#### Consignes:
(a) Répondez, s'il vous plaît, aux questions suivantes sur l'article consacré aux lieux de privation de liberté de Mayotte.
(i) En quel mois et quelle année les visites à l'origine des trois rapports ont-elles eu lieu ?
(ii) À qui le courrier de septembre 2024 de Dominique Simonnot est-il adressé ?
(iii) De quelles années datent les précédentes recommandations du CGLPL restées lettre morte ?
(b) Prolongez l'article sur les lieux de privation de liberté de Mayotte à partir de sa dernière phrase.

#### Extrait fourni:
Les lieux de privation de liberté de Mayotte dans un état alarmant, alerte la Contrôleure des prisons

Suroccupation "alarmante", détenus et migrants abandonnés à eux-mêmes et droit bafoué de façon quasi-généralisé : la Contrôleure générale des lieux de privation de liberté (CGLPL) a dressé dans trois rapports publiés mercredi un tableau accablant de la situation à Mayotte. Se concentrant sur le centre pénitentiaire de Majicavo, le centre hospitalier de Mamoudzou - notamment son unité de psychiatrie - et les différents locaux de rétention administrative de l'archipel français de l'océan Indien, en proie à une très forte pression migratoire, ces rapports font suite à des visites effectuées en octobre 2023.   

Ils sont accompagnés d'un courrier de la CGLPL Dominique Simonnot au Premier ministre Michel Barnier datant de septembre 2024, dans lequel la Contrôleure fait état de "conditions d'enfermement et de prise en charge gravement attentatoires aux droits fondamentaux et à la dignité des personnes".   

Le constat commun aux différents lieux est accablant : "inadaptation des locaux", "suroccupation alarmante", "oisiveté forcée", "absence d'accès à l'eau courante", "alimentation inadaptée et insuffisante" ou encore "carences gravissimes en matière d'hygiène", liste Dominique Simonnot.   "Partout, les personnes privées de liberté sont entravées dans l'exercice de leurs droits", ajoute-t-elle, regrettant que de précédentes recommandations du CGLPL remontant à 2016 et 2019 soient restées lettre morte.

#### Données brutes:
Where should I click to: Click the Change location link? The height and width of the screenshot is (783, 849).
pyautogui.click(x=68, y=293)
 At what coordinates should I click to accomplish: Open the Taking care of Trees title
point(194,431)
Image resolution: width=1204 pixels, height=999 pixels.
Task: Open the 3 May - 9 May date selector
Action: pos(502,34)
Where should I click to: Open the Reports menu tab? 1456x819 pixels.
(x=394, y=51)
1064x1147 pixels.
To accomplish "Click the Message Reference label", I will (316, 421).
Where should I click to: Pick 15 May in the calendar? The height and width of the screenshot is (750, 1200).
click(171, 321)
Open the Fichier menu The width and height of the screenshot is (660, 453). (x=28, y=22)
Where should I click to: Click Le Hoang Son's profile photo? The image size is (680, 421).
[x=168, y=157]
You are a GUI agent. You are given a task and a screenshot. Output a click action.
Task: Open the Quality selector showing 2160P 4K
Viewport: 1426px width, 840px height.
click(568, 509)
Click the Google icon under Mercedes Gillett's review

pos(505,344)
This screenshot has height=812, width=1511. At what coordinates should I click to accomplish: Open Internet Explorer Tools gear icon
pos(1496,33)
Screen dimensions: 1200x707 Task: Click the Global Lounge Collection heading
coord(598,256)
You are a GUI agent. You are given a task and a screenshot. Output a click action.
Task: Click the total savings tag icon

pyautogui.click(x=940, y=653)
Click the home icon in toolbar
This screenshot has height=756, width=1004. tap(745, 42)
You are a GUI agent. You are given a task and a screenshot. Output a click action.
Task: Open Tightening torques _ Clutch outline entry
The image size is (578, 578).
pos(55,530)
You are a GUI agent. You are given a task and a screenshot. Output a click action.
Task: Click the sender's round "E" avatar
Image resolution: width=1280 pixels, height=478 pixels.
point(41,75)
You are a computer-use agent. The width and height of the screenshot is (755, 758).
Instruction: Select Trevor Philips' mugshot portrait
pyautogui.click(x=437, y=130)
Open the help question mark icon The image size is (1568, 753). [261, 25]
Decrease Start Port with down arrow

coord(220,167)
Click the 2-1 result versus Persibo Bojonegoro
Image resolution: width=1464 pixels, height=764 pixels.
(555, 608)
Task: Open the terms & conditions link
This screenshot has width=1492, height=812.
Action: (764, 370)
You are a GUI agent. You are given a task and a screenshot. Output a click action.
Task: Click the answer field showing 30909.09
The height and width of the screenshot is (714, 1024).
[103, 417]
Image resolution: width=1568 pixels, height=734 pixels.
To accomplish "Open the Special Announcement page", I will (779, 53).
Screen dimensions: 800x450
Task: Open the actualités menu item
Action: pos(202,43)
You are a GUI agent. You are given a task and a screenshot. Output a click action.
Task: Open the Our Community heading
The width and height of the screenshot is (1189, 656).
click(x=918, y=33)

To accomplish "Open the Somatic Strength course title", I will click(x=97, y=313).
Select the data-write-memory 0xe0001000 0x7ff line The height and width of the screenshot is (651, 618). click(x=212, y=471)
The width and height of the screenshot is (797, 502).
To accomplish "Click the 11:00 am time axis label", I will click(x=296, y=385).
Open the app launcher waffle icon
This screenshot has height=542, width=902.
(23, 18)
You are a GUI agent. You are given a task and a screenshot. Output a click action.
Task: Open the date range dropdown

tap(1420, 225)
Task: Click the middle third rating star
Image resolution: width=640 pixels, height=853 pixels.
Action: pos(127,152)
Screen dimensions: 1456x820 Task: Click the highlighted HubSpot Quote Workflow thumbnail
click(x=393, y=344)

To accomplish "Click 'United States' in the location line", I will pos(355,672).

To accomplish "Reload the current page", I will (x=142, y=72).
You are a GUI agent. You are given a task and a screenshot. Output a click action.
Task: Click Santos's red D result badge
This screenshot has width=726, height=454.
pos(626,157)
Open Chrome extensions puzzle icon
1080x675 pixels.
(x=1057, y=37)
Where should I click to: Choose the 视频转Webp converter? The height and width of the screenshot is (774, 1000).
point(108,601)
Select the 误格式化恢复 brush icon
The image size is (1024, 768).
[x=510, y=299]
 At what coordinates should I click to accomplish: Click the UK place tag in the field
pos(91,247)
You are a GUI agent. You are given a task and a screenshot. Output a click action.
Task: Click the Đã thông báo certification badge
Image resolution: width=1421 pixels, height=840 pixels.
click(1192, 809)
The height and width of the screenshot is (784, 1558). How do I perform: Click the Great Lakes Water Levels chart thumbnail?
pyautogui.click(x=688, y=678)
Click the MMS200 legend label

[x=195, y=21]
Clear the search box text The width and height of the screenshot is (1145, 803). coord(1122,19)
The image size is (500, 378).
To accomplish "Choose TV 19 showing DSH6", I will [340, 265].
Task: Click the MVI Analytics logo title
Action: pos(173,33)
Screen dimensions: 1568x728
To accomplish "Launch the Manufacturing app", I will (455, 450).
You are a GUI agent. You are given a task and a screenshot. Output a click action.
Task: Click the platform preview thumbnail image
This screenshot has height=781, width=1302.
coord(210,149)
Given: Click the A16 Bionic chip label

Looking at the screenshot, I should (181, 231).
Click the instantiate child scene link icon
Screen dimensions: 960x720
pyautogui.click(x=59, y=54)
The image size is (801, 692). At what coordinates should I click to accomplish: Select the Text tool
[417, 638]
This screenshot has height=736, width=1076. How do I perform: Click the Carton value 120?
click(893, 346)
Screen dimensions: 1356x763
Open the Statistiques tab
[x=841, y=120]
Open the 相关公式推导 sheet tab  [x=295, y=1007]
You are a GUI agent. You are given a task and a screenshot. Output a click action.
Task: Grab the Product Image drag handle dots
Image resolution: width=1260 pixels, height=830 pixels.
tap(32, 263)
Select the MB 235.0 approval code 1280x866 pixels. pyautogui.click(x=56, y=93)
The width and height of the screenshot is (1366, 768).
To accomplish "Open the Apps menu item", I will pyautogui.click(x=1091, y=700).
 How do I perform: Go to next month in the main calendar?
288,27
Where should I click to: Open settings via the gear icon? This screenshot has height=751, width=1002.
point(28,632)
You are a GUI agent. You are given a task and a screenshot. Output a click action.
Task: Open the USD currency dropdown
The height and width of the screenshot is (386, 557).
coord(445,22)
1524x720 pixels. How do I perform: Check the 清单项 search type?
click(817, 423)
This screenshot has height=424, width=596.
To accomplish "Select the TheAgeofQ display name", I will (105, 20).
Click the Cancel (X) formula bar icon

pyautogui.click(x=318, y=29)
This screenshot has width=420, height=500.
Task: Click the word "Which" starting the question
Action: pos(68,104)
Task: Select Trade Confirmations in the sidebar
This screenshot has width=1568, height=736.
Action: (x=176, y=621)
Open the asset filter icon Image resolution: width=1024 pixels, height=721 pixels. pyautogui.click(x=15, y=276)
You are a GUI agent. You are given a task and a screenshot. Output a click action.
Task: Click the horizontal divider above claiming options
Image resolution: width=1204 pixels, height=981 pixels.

#### Réponses ci-dessous:
(a)
(i) En octobre 2023.
(ii) Au Premier ministre Michel Barnier.
(iii) De 2016 et 2019.

(b)
Le rapport sur le centre pénitentiaire de Majicavo, en banlieue de Mamoudzou, est le plus cinglant. Depuis sa mise en service en 2015, il connaît "une suroccupation chronique qui ne fait qu'augmenter", dénoncent les contrôleurs du CGLPL.   

Au moment de leur visite, 555 détenus était hébergés, dont 195 sur un matelas au sol. Depuis, la situation a empiré. Au 30 octobre 2024, la prison affichait une surpopulation de 161%, avec 671 personnes détenues pour 415 lits disponibles, selon un courrier du garde des Sceaux Didier Migaud en réponse aux observations du CGLPL.    

- "Livrés à eux-mêmes" -    

Au-delà de la surpopulation carcérale, ce sont les pratiques en cours à Majicavo qui inquiètent le CGLPL. "La compétence comme l'investissement de certains membres de l'encadrement intermédiaire, notoirement insuffisants, entraînent des postures professionnelles inadaptées, empreintes de xénophobie tant vis-à-vis des détenus, dont 64% sont étrangers, qu'au sein même du personnel de surveillance et vis-à-vis de l'encadrement non mahorais", dit le rapport.   

"Largement livrés à eux-mêmes, mal nourris et mal vêtus, les détenus peinent d'autant plus à se percevoir comme sujets de droit qu'ils sont rarement traités comme tels", selon la même source.   Est aussi dénoncé le manque d'associations spécialisées en droit des étrangers, d'interprètes ou d'avocats intervenant dans le centre pénitentiaire. Enfin, le rapport relève le "nombre incalculable de témoignages de détenus" disant qu'ils n'ont jamais aucune réponse à leurs requêtes, estimant qu'ils en conçoivent "un sentiment d'amertume et d'abandon insuffisamment perçu par les autorités".   

De quoi éclairer sous un autre jour la mutinerie et la brève prise d'otage de surveillants ayant éclaté à Majicavo en septembre 2024, qui avait nécessité l'intervention du GIGN, l'unité d'élite de la gendarmerie. Quelques jours plus tard, le directeur de l'établissement, arrivé en janvier 2024, avait démissionné pour "attirer l'attention" sur les conditions de travail. Le 15 novembre, dix détenus ayant participé à la mutinerie, dont plusieurs emprisonnés pour meurtre ou tentative de meurtre, ont été condamnés à des peines de 1,5 à trois ans de prison.   

Seul ministre ayant répondu au CGLPL, Didier Migaud dit avoir pris connaissance de la "gravité de la situation constatée" dans l'établissement pénitentiaire mahorais, défendant un personnel aux conditions de travail très difficiles et assurant qu'une "politique volontariste de désencombrement" a été mise en place par l'administration pénitentiaire.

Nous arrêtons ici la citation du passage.